Cómo evitar que el vidrio se agriete: Por qué las lámparas infrarrojas de doble tubo funcionan tan bien
La fabricación de artículos de vidrio es algo realmente delicado. Es necesario calentar los objetos rápidamente, pero si se exerce demasiada presión o se calienta el vidrio de manera desigual, este se romperá. Ese es el problema del choque térmico.
Cuando se trata de templado instantáneo, el margen de error es muy pequeño. Aquí es donde entran en juego las lámparas infrarrojas de doble tubo. Estas lámparas proporcionan una gran cantidad de calor, pero lo más importante es que permiten un control preciso sobre la temperatura.
El secreto está en la velocidad.
La mayoría de los hornos son lentos; tardan en reaccionar. Pero estas lámparas infrarrojas reaccionan al instante en cuanto se ajusta la tensión. Gracias a los controladores SCR, se puede aumentar o disminuir la potencia en cuestión de milisegundos.
Esto permite realizar un “arranque suave”. En lugar de someter al vidrio a un calor intenso de inmediato, se le permite calentarse y expandirse gradualmente. Una vez que esté listo, se le aplica la temperatura máxima. Es como entrar en una piscina helada: en lugar de hacerlo de golpe, se hace de forma gradual.
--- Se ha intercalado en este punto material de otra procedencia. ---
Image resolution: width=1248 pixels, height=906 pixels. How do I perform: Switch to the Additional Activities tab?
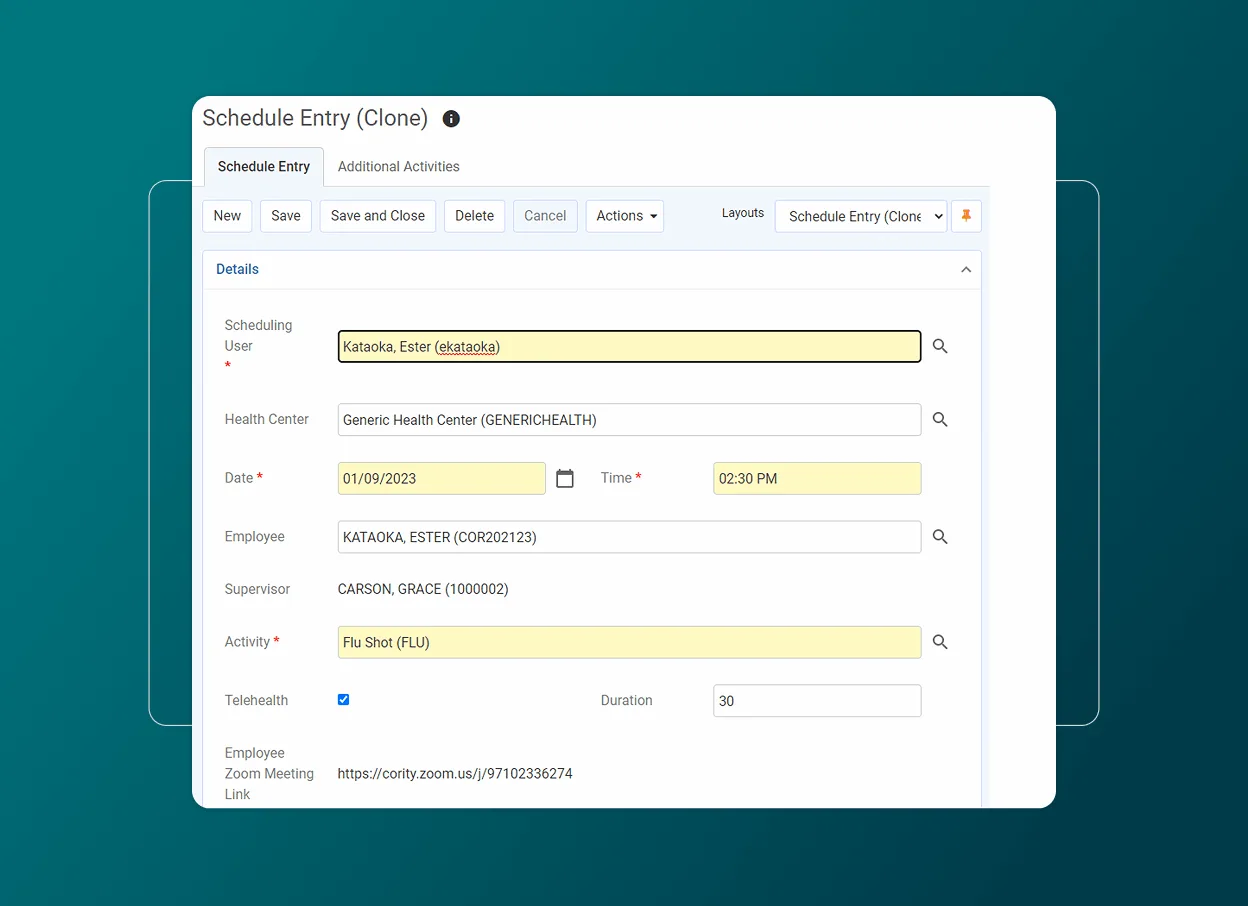tap(398, 166)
Los componentes detrás del calor
Para estas lámparas utilizamos cuarzo de alta pureza, para que la energía de onda corta llegue efectivamente hasta el vidrio. La estructura de doble tubo duplica prácticamente la superficie de contacto con el vidrio, permitiendo así que más calor llegue al mismo tiempo.
Pero hay un problema: cuando se utiliza tanta potencia, todo se calienta mucho… y no me refiero solo al vidrio. Hay que asegurarse de que los cables y los ventiladores de enfriamiento puedan manejar esa cantidad de calor. Si el armario donde se colocan las lámparas no está diseñado para soportar ese tipo de calor, entonces los controladores se dañarán.
Implementación en línea de producción
Instalar estas lámparas en una línea de producción es bastante sencillo. Basta con conectarlas a un sistema de zonas. Al ajustar la potencia en cada zona, se eliminan esos puntos calientes que causan que el vidrio se rompa justo al entrar en contacto con el medio de enfriamiento.
Si todavía se utilizan esos viejos elementos calefactores lentos, esto representa una gran mejora. Este sistema puede manejar la modulación rápida que requieren las líneas de producción modernas. Funciona bien, es rápido y ayuda a reducir los desperdicios.